Load_dataset for other datasets besides citation?

In the init.py for data, there is a function load_dataset that works for Cora/Citeseer/Pubmed. However, in that same file, there are includes for many other datasets as well. Is there any analogous load_dataset function to accesses these datasets as well? If not, is there a particular reason why that function does not support all of the included datasets?

It’s just due to historical reason, that the original GCN implementation uses load_dataset interface. Now we recommend using ds = dgl.data.CoraDataset() in favor of pytorch’s dataset interface.

Gotchya, so for Cora (and pubmed, etc) we should now use the dgl.data.MyDataSet() way of doing things, as with the other standard datasets in DGL. One more question: is there any way to programmatically get a list of supported datasets? Something like dg.data.datasets?

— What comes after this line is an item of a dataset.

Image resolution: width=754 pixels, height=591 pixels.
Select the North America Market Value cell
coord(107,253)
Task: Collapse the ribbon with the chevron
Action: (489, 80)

You can find the list at https://docs.dgl.ai/en/latest/api/python/data.html#dataset-classes

Hey @VoVAllen,

Do you have an example of loading a NetworkX graph to be used in GCN (example of GCN)? I found it very difficult to load my networkX graph to train/test it.

Thanks a lot


Do you have edge/node data now? I would suggest create dgl graph from the edge list.

For example

# G is a networkx graph
edge_list = [e for e in G.edges]
src, dst = zip(*edge_list)
g = dgl.DGLGraph()
g.add_edges(src, dst)

Thanks @VoVAllen,

I can convert my networkX graph into a dgl graph (which can be found here https://drive.google.com/file/d/1g9eJdyGuzDzEp_JES8yUXFaQV1Zt9iId/view?usp=sharing).

My question is how can I load my dgl graph into GCN in example of GCN for training and testing?

I have been suggested to create a new data class (similar to cora), but I simply don’t know how to do it without proper step-by-step instructions. Although, I can make my dataset similar to cora.content and cora.cite, but where to put those file and how to configure the codes are confusing.

Thanks in advance.


Instead of directly looking at how data class is implemented, I would rather recommend on inspecting which members of data object the GCN example used. By looking at the code here we can see the concrete list of necessary stuff to make GCN example work:

  • features: the node feature tensor.
  • labels: the node label tensor.
  • train_mask, val_mask, test_mask: a 0-1 mask on the nodes representing whether the node belongs to training, validation, or test set.
  • num_labels: number of possible labels (or number of classes).
  • graph: the DGLGraph itself.

So you don’t have to implement a brand new data object as in CoraDataset in order to run the GCN example with your data. Instead, you can just prepare those variables by replacing all data.foo occurrences with the stuff from your data.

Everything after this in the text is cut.